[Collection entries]

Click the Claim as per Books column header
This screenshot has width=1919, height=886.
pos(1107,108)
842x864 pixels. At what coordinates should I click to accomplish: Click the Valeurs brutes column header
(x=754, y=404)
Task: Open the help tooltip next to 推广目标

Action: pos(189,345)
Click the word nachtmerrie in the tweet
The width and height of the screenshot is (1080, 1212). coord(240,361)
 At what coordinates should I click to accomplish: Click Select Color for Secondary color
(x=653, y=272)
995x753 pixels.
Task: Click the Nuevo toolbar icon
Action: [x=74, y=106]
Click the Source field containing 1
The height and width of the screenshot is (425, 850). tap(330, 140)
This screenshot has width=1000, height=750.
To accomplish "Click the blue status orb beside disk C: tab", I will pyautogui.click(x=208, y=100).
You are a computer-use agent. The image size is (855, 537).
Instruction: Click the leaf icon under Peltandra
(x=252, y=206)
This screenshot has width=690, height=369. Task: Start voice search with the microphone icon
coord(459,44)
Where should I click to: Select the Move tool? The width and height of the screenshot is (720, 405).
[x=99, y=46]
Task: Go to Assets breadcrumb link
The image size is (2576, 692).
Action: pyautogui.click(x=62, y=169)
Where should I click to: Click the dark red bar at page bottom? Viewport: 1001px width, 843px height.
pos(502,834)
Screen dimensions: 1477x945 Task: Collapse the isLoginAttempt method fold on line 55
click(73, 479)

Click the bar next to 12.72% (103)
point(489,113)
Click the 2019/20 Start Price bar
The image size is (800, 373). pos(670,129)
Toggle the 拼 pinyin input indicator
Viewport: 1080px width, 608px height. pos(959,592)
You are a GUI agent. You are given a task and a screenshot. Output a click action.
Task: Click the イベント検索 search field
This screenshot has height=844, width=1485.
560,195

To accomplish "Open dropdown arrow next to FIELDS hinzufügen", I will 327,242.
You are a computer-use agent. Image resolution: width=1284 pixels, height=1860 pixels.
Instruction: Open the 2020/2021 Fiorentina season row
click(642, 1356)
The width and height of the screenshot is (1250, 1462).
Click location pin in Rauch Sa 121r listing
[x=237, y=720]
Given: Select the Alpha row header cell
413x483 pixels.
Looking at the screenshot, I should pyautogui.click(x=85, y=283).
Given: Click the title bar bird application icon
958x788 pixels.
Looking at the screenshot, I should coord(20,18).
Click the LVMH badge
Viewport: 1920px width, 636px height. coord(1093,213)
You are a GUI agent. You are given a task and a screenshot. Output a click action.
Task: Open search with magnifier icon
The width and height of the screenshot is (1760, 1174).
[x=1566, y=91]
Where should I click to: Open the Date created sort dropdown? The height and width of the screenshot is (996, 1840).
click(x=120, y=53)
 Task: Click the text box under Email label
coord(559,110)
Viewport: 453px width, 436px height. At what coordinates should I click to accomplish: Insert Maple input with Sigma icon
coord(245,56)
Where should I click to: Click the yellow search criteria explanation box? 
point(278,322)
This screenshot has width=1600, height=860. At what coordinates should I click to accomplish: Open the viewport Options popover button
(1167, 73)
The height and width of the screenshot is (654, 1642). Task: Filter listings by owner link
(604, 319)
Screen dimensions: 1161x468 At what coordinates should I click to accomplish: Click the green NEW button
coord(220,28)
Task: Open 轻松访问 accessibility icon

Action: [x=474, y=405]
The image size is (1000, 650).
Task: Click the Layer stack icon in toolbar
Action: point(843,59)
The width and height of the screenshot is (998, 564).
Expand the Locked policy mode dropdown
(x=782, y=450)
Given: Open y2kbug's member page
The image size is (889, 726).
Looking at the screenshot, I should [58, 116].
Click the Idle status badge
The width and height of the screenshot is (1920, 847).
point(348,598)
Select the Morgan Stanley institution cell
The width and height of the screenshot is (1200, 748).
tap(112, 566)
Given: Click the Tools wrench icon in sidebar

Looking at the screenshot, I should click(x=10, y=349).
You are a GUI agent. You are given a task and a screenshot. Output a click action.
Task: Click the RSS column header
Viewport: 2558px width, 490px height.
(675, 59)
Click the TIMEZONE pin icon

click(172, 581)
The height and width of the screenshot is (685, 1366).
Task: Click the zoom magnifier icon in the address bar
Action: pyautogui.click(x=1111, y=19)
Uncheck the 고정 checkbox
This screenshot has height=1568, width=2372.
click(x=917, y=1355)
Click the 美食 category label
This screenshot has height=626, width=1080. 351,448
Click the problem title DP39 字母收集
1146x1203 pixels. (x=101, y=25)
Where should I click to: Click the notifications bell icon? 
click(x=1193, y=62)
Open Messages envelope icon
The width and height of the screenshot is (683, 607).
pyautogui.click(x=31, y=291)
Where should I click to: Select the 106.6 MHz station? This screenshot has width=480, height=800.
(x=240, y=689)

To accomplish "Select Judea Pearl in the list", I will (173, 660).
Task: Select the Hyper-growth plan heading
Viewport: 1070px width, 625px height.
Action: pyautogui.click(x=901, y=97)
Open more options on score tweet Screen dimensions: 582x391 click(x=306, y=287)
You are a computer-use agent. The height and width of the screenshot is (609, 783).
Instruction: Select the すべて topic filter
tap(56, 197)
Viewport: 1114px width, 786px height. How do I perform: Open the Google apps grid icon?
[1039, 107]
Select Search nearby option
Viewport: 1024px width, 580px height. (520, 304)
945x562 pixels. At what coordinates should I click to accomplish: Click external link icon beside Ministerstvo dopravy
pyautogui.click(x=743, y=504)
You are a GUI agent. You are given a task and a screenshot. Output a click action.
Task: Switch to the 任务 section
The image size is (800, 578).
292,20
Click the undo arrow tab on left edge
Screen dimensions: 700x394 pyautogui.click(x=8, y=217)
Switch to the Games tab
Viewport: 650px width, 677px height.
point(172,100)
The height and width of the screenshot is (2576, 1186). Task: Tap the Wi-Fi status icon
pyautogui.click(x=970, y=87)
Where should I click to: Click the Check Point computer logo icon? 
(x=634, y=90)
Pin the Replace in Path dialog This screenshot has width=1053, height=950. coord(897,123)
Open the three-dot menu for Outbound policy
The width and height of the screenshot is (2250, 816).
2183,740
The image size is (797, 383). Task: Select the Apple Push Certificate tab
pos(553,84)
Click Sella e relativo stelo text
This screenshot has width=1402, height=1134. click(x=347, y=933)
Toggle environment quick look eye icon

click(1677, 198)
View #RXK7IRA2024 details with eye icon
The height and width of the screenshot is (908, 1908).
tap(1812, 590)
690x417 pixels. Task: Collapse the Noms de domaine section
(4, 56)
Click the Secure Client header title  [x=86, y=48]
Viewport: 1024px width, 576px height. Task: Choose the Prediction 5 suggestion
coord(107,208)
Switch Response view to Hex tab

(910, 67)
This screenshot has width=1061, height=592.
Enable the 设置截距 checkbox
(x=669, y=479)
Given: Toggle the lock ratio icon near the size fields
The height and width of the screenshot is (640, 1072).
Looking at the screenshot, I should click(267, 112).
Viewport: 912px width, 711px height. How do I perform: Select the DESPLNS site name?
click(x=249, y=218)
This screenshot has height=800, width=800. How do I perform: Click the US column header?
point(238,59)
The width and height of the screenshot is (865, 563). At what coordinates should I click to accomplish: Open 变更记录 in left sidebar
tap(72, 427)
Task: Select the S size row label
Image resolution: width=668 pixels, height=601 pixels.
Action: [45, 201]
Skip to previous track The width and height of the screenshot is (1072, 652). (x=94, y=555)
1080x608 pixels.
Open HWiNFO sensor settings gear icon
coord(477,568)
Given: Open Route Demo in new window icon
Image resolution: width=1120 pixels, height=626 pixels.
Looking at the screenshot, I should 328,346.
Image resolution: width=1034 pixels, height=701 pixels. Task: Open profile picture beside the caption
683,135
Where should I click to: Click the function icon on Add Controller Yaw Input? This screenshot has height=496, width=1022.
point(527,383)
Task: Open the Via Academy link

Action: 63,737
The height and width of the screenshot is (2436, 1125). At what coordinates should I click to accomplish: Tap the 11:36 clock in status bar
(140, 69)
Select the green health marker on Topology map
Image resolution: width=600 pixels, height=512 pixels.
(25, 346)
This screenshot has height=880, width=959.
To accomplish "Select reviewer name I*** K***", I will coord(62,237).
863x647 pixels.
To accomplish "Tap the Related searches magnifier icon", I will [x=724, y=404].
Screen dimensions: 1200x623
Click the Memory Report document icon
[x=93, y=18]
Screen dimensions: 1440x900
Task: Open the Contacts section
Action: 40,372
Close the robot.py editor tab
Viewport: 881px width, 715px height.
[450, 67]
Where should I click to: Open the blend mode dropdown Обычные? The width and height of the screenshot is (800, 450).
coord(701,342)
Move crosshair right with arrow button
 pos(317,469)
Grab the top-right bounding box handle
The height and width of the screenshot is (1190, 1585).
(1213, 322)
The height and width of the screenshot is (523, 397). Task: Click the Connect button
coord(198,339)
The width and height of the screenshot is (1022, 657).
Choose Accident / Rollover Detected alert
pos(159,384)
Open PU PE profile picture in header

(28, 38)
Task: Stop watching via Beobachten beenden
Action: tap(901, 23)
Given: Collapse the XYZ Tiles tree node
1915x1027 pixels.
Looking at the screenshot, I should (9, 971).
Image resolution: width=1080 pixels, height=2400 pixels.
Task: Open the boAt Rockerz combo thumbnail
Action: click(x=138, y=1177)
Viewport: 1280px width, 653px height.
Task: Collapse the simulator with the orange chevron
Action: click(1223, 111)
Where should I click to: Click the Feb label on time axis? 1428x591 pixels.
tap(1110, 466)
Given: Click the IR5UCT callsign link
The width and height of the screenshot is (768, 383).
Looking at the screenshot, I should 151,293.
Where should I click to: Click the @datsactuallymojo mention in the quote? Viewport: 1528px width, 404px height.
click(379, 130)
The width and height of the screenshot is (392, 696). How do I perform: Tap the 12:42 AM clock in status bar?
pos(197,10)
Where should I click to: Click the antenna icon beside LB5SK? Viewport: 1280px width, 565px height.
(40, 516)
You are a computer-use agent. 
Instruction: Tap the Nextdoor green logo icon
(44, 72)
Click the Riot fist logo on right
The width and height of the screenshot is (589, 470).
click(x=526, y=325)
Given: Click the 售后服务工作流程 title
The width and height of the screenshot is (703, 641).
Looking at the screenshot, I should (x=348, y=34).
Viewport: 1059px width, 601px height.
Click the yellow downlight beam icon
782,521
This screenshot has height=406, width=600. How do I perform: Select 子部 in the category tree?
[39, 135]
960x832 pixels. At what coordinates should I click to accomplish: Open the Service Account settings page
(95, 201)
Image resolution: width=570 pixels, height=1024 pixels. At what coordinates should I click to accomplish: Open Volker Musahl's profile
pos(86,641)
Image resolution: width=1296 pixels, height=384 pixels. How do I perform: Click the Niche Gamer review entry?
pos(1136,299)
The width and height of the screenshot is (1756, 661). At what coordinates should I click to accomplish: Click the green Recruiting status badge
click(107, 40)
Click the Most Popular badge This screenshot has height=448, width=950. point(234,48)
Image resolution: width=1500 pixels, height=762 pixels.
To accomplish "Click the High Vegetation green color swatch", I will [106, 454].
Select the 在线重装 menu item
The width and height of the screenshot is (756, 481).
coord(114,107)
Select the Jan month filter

**TASK OBJECTIVE:**
Restate the data verbatim through the "Given: Select the Alpha row header cell" line.

**SOLUTION TO THIS PROBLEM:**
Click the Claim as per Books column header
This screenshot has width=1919, height=886.
pos(1107,108)
842x864 pixels. At what coordinates should I click to accomplish: Click the Valeurs brutes column header
(x=754, y=404)
Task: Open the help tooltip next to 推广目标

Action: pos(189,345)
Click the word nachtmerrie in the tweet
The width and height of the screenshot is (1080, 1212). coord(240,361)
 At what coordinates should I click to accomplish: Click Select Color for Secondary color
(x=653, y=272)
995x753 pixels.
Task: Click the Nuevo toolbar icon
Action: [x=74, y=106]
Click the Source field containing 1
The height and width of the screenshot is (425, 850). tap(330, 140)
This screenshot has width=1000, height=750.
To accomplish "Click the blue status orb beside disk C: tab", I will pyautogui.click(x=208, y=100).
You are a computer-use agent. The image size is (855, 537).
Instruction: Click the leaf icon under Peltandra
(x=252, y=206)
This screenshot has width=690, height=369. Task: Start voice search with the microphone icon
coord(459,44)
Where should I click to: Select the Move tool? The width and height of the screenshot is (720, 405).
[x=99, y=46]
Task: Go to Assets breadcrumb link
The image size is (2576, 692).
Action: pyautogui.click(x=62, y=169)
Where should I click to: Click the dark red bar at page bottom? Viewport: 1001px width, 843px height.
pos(502,834)
Screen dimensions: 1477x945 Task: Collapse the isLoginAttempt method fold on line 55
click(73, 479)

Click the bar next to 12.72% (103)
point(489,113)
Click the 2019/20 Start Price bar
The image size is (800, 373). pos(670,129)
Toggle the 拼 pinyin input indicator
Viewport: 1080px width, 608px height. pos(959,592)
You are a GUI agent. You are given a task and a screenshot. Output a click action.
Task: Click the イベント検索 search field
This screenshot has height=844, width=1485.
560,195

To accomplish "Open dropdown arrow next to FIELDS hinzufügen", I will 327,242.
You are a computer-use agent. Image resolution: width=1284 pixels, height=1860 pixels.
Instruction: Open the 2020/2021 Fiorentina season row
click(642, 1356)
The width and height of the screenshot is (1250, 1462).
Click location pin in Rauch Sa 121r listing
[x=237, y=720]
Given: Select the Alpha row header cell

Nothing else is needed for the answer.